Читаем Новый мир, 2003 №01 полностью

В предисловии автор предуведомляет о наличии в книге сквозных сюжетов, которые внимательный читатель непременно разглядит. Безусловно, автору понятно, что коль скоро книга предназначена для пользования и не имеет четко заданной директории чтения, то существует возможность (или опасность), что читатель эти сюжеты проторит не там, где они по авторскому плану проложены. Мне, например, в качестве «красной нити» видится тема об упрощениях и о том, как с ними бороться. В «Бедной Лизе», где глаз, настроенный на современные типы письма, видит пожелтевший раритет, критик выявляет нечто живое, сложное и не всегда современными типами письма достижимое: «„Бедная Лиза“ с ее выверенной композицией, скрытой за имитацией лирической спонтанности сложной повествовательной системой… изысканно „простым“ слогом и постоянными „потаенными“ противоречиями в характерах основных персонажей — сочинение подчеркнуто литературное». Упрощению равно подвергнуты Карамзин и, к примеру, Высоцкий (последнему по темпам превращения в памятник год следует засчитывать за двадцать, какие бы усилия ни прилагали знавшие его мемуаристы). Дело ведь не в том, чтбо Высоцкий пил, с кем и в каких количествах. «Не в том даже, что нынче у нас официально признаны все вообще, а бунтари (как стародавние, так и теперешние) в особенности. Гораздо интереснее, что эта любовь ко всяческим ниспровергателям, нонконформистам, людям, противостоящим „системе“, довольно тесно связана с феноменом Высоцкого. Который никаким диссидентом никогда не был. И нравился (выразимся интеллигентно!) не только шибко умным отъезжантам, измотанным совслужащим (от искусствоведов до инженеров) и простодушным работягам, но и пузатым да осанистым начальникам». То есть миф о Высоцком не равен феномену Высоцкого, хотя и паразитирует на последнем. Без «ответственных товарищей» народ не полон. «Если товарищ уверен, что песня про него, то никто его в этом переубедить не сумеет», — справедливо пишет Немзер. Чего мы в своем литературном доме не знаем?

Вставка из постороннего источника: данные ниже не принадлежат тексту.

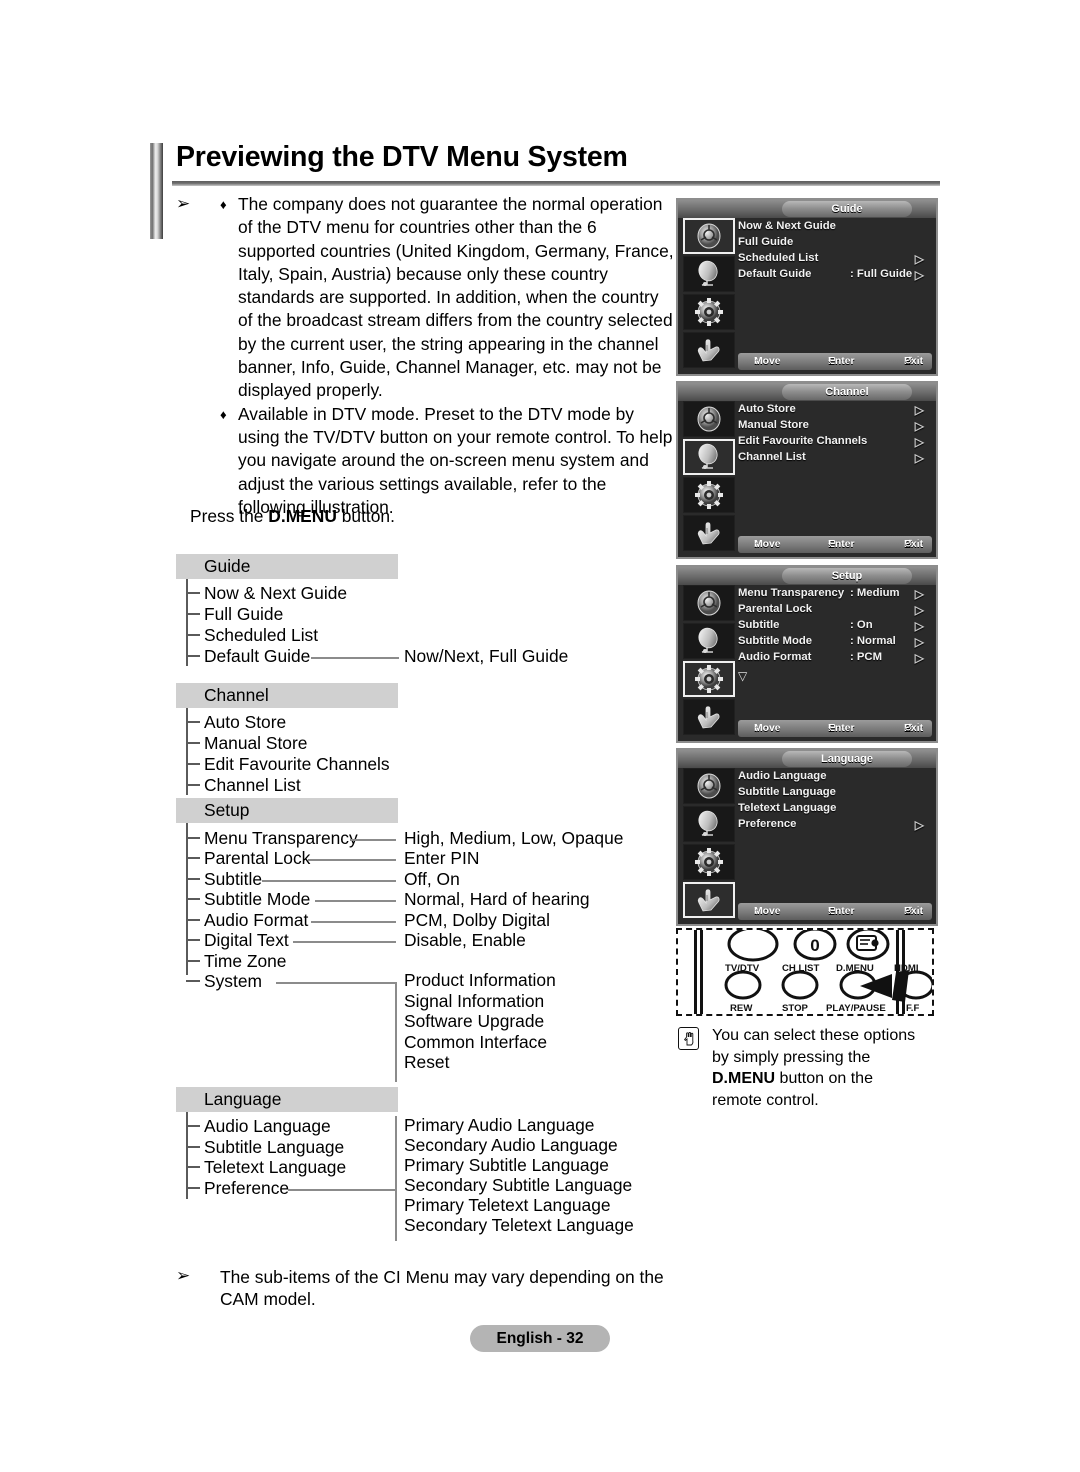 This screenshot has height=1472, width=1080. I want to click on side-note-bold: D.MENU, so click(744, 1078).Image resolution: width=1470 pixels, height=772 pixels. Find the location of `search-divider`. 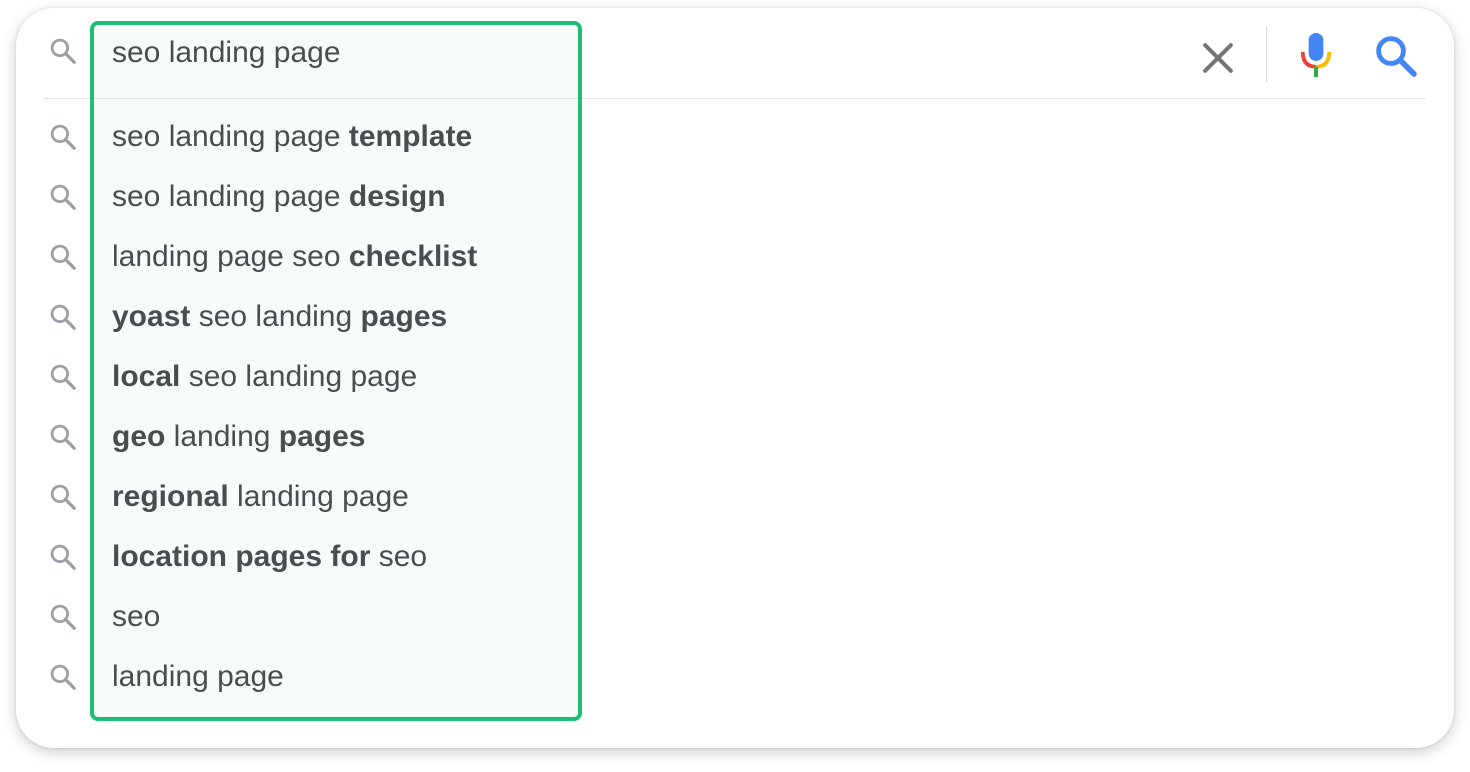

search-divider is located at coordinates (735, 98).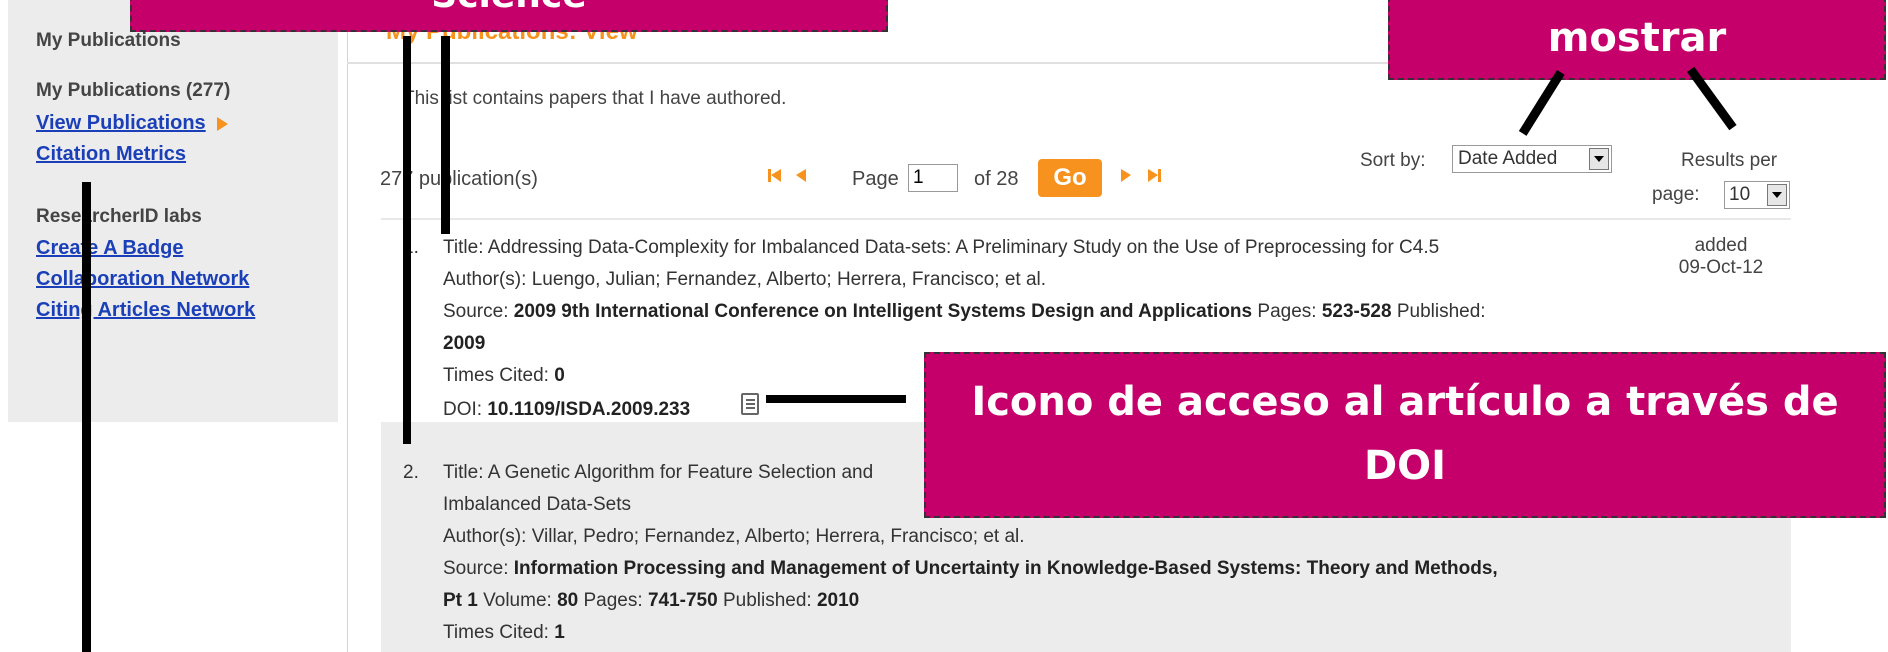 The height and width of the screenshot is (652, 1888). I want to click on annotation-doi-text-2: DOI, so click(1405, 466). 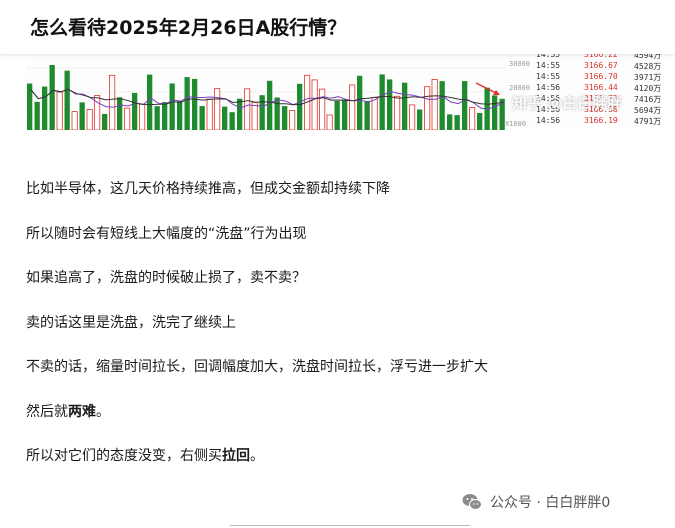 I want to click on axis-tick-label: 20000, so click(x=520, y=88). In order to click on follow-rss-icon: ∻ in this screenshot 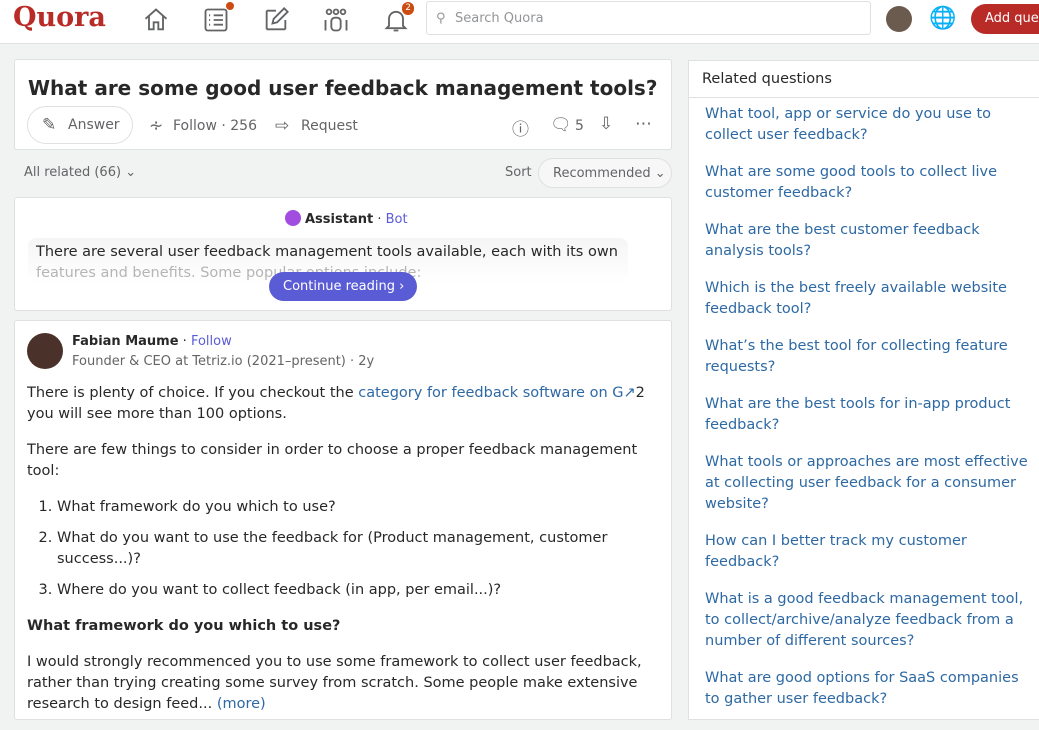, I will do `click(156, 126)`.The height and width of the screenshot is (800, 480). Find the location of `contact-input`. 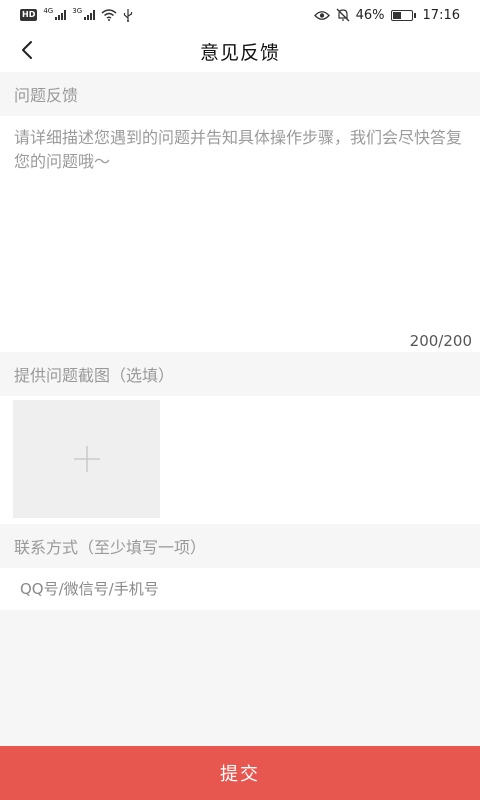

contact-input is located at coordinates (240, 589).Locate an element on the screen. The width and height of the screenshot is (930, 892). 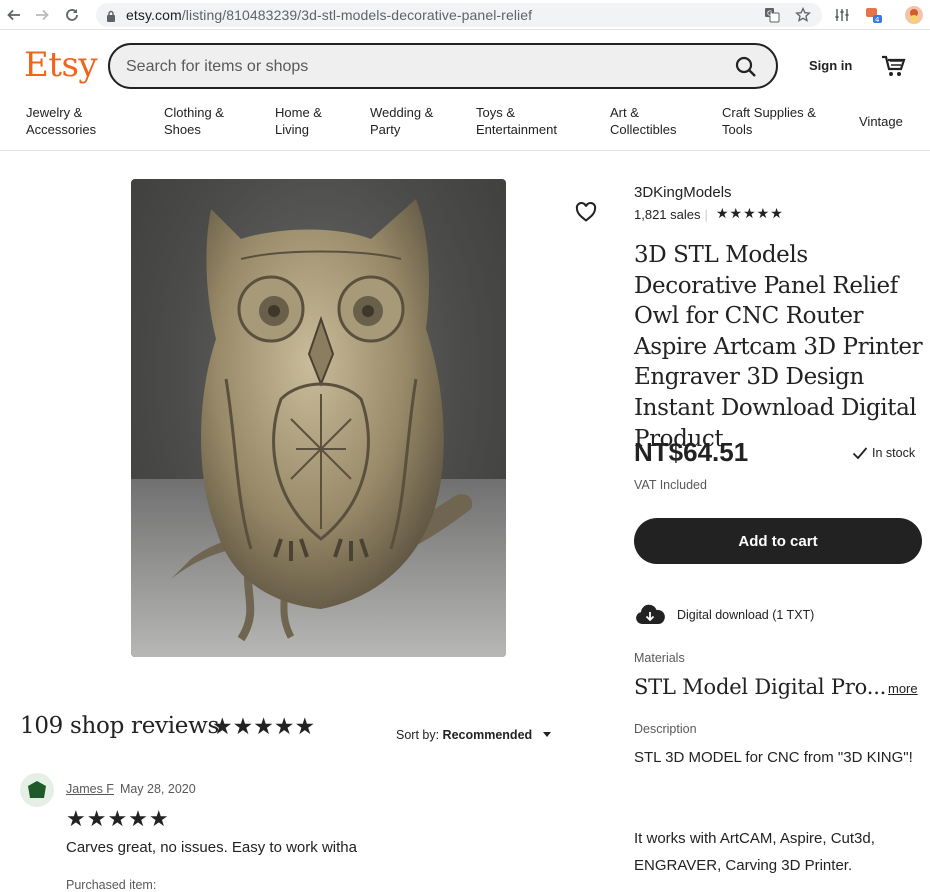
caret-down-icon is located at coordinates (547, 734).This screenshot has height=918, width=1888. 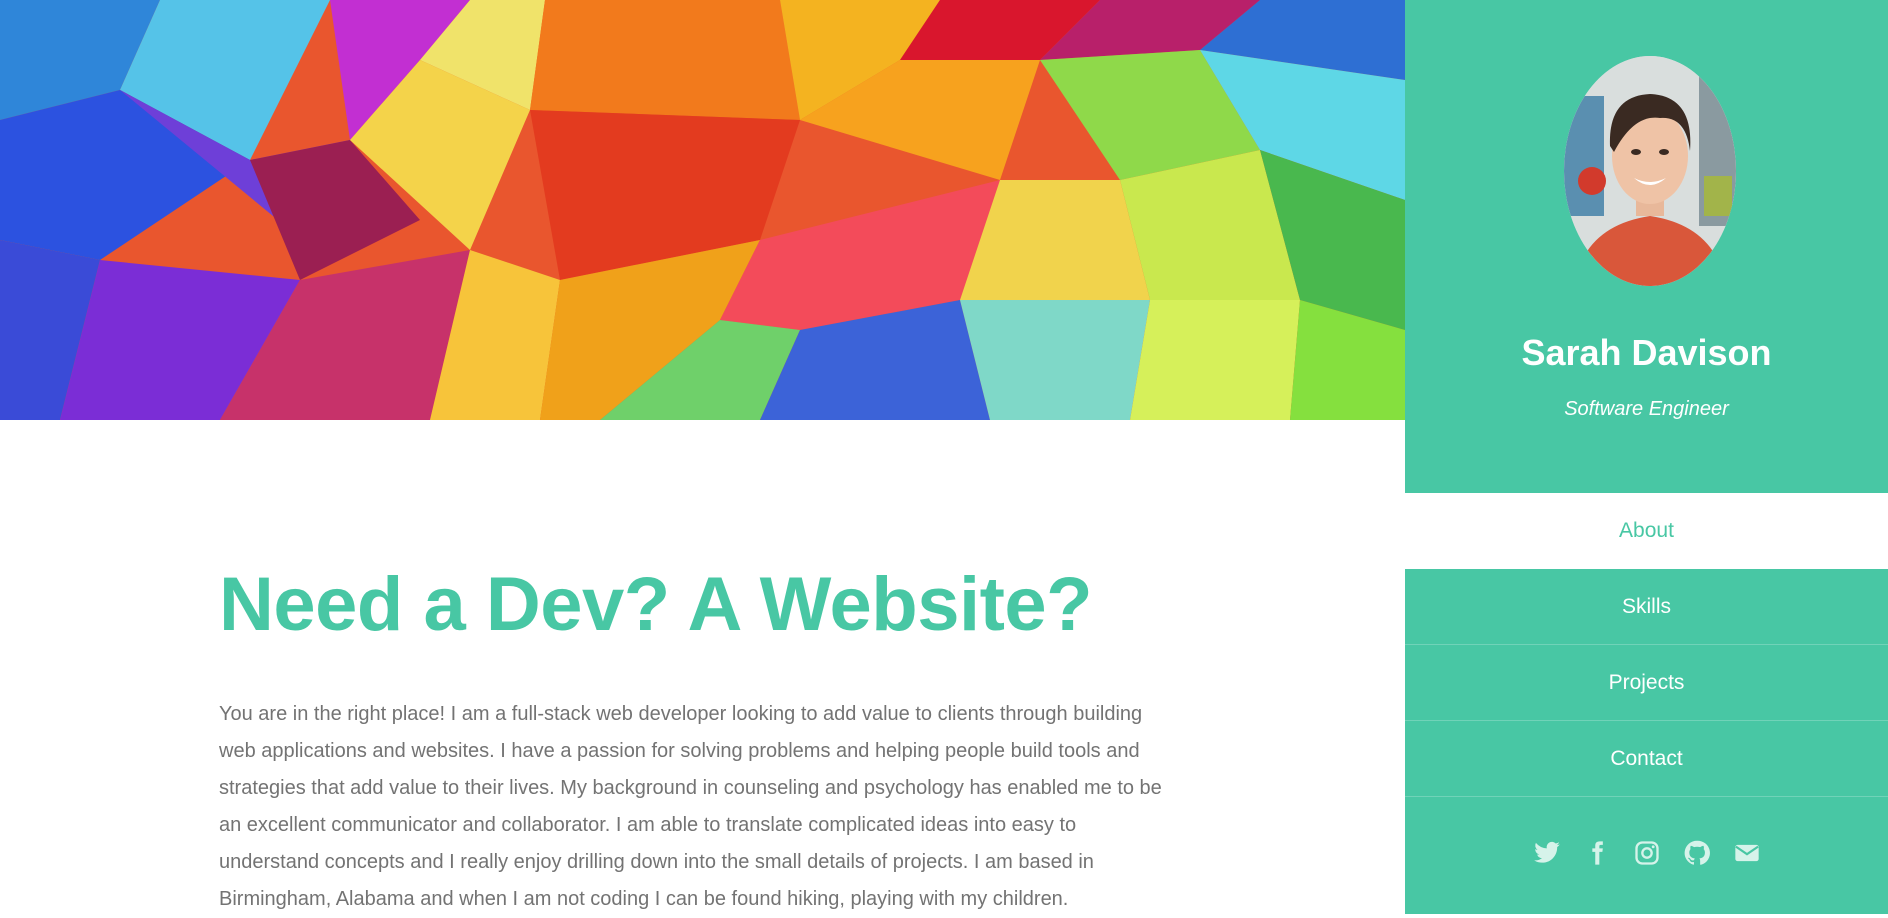 What do you see at coordinates (1646, 531) in the screenshot?
I see `nav-item-about: About` at bounding box center [1646, 531].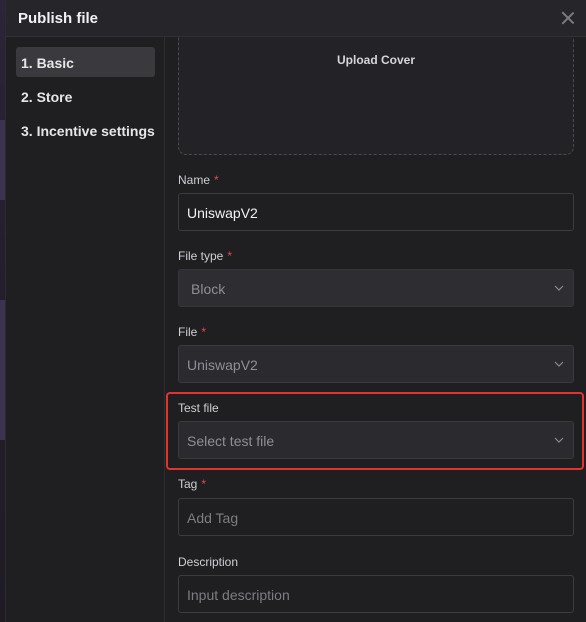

Того, что на виду: включено в курс русской литературы, звучит из каждого третьего раскрытого окна, иным каким-нибудь образом вмонтировано в обыденность и быт.

Знание, предлагаемое читателю «Памятных дат», повторяю, субъективно. Немзер пристрастен. Тут возникает феномен «своего экземпляра». Читатель, пользующийся книгой и проживший с ней какое-то время, вырабатывает из стандартного томика свой экземпляр: в книге проложены индивидуальные маршруты, сделаны, быть может, карандашные пометки. Точно так же у автора имеется по своему экземпляру каждого писателя, которому он посвящает очерк. Андрей Немзер обладает удивительным, если вдуматься, свойством: он писателей любит. Не всех, конечно (можно симпатизировать литератору как явлению в противовес, например, явлению алкоголика, но переход от общего к конкретному бывает чреват). Иногда даже создается впечатление, будто «нелюбимцы» платят за «любимцев»: получают от критика по полной программе. Что ж, любовь несправедлива, даже если не слепа (а Немзер не слеп). Важно другое: на современника Пушкина обращена любовь того же качества, что и на сегодняшнего прозаика или поэта. Это чувство автора и есть вторая «красная нить» «Памятных дат». Оно позволяет, например, услышать в трагической прозе Юрия Давыдова «голос счастливого человека». Оно особенно внятно проявляется и там, где, казалось бы, персонаж совсем неактуален, одиозен, уязвим. Кому сегодня интересен Михаил Исаковский? Разве что очередному таксидермисту, пожелай он смастерить из автора «Слова к товарищу Сталину» модную литературную куклу. Немзеру Исаковский интересен вживе, в объеме, в противоречии. «Мелодии мелодиями, но дело здесь все-таки в словах, в той мягкости и целомудренной робости, что почти всегда свойственны любимым героям Исаковского». И далее: «Продолжение милой застенчивой робости — страх перед силой. Перед государством, что якобы хранит „маленького человека“, требуя от него взамен не только истовой благодарности, но и забвения своей боли». Критик увидел страшную вещь: грехи «неровного, задавленного временем, но наделенного чистым даром поэта» есть продолжения лучших качеств его таланта — продолжения, иногда очень далеко идущие. Нежность к «задавленным временем» может позволить себе далеко не всякий интерпретатор. Немзер, с точки зрения многих коллег позволяющий себе решительно все, как-то более заметен своими радикальными высказываниями о литературном быте, нежели вот этим умением увидеть «жизнь заласканного и запуганного властью, робкого, будто всегда перед кем-то виноватого, с детства полуслепого поэта Божьей милостью».